Bundles of satellite TV and DSL service have been tried before with limited success. Hughes Electronics' DirecTV bought DSL provider Telocity in 2001 with hopes of offering customers bundled services. DirectTV DSL had 160,000 subscribers. But late last year, DirecTV watched its proposed merger with EchoStar unravel and later decided to shut down its DSL operations.
For EarthLink, the EchoStar partnership is the latest move to grab more broadband subscribers. The third-largest Internet service provider has partnered with cable giants AOL Time Warner and Comcast to gain broadband market share. EarthLink ended 2002 with 779,000 broadband subscribers, a 65.4 percent increase from 2001.
Like America Online and other ISPs, EarthLink has to move its dial-up customers to broadband service. EarthLink's total number of dial-up subscribers for 2002 declined 4 percent to 4.03 million from the preceding year. Meanwhile, a Nielsen/NetRatings study showed that U.S. households using dial-up access declined by 10 percent, compared with a 59 percent jump in broadband households.
Dial-up ISPs are being squeezed from above by cable and telecom companies that offer broadband service, and from below by profitable value-minded companies such as United Online, which offer dial-up service for $9.95.

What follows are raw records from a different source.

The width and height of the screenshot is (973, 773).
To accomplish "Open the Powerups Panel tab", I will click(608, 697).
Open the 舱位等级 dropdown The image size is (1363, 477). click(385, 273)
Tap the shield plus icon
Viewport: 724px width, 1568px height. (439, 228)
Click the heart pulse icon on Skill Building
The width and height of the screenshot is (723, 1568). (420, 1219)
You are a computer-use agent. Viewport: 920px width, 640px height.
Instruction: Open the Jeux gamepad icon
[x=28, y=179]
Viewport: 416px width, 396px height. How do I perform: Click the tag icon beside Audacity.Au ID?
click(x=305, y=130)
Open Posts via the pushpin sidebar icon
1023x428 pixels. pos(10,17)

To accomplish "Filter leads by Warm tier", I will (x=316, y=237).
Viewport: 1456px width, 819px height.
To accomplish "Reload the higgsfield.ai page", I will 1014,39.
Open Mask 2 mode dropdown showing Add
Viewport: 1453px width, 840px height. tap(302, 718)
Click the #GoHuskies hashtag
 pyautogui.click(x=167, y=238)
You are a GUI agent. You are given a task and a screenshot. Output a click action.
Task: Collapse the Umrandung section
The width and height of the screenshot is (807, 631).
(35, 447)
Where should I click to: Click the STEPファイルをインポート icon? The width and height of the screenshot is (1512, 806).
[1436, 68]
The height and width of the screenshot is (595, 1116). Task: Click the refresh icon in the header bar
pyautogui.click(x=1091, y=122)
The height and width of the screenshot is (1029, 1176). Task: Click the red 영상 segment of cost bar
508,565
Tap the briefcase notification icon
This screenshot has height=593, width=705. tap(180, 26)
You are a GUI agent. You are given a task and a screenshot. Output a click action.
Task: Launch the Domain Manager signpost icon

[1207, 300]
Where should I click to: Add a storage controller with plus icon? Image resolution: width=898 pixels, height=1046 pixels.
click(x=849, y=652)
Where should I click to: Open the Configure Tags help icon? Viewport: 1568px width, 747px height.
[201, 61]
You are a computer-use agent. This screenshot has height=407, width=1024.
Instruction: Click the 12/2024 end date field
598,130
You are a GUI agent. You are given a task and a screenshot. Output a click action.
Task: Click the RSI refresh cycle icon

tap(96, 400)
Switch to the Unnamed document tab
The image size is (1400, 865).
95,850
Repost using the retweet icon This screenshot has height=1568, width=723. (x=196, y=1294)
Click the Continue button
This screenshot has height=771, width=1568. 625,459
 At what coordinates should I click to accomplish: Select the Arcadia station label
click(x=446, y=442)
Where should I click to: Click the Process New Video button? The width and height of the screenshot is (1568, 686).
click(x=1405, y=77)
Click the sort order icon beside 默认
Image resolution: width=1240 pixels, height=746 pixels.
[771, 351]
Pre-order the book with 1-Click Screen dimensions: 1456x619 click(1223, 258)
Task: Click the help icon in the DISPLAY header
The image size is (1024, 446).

According to Salomon Smith Barney analyst Eileen Furukawa, EarthLink is navigating the dial-up-to-broadband transition better than some of its larger rivals, but the game is still in the early innings.
"We believe the pressures EarthLink has navigated so well thus far--migration of dial-up users to broadband, new competition from facilities owners (DSL, cable) in broadband--are likely to intensify in the next 24 months," said Furukawa.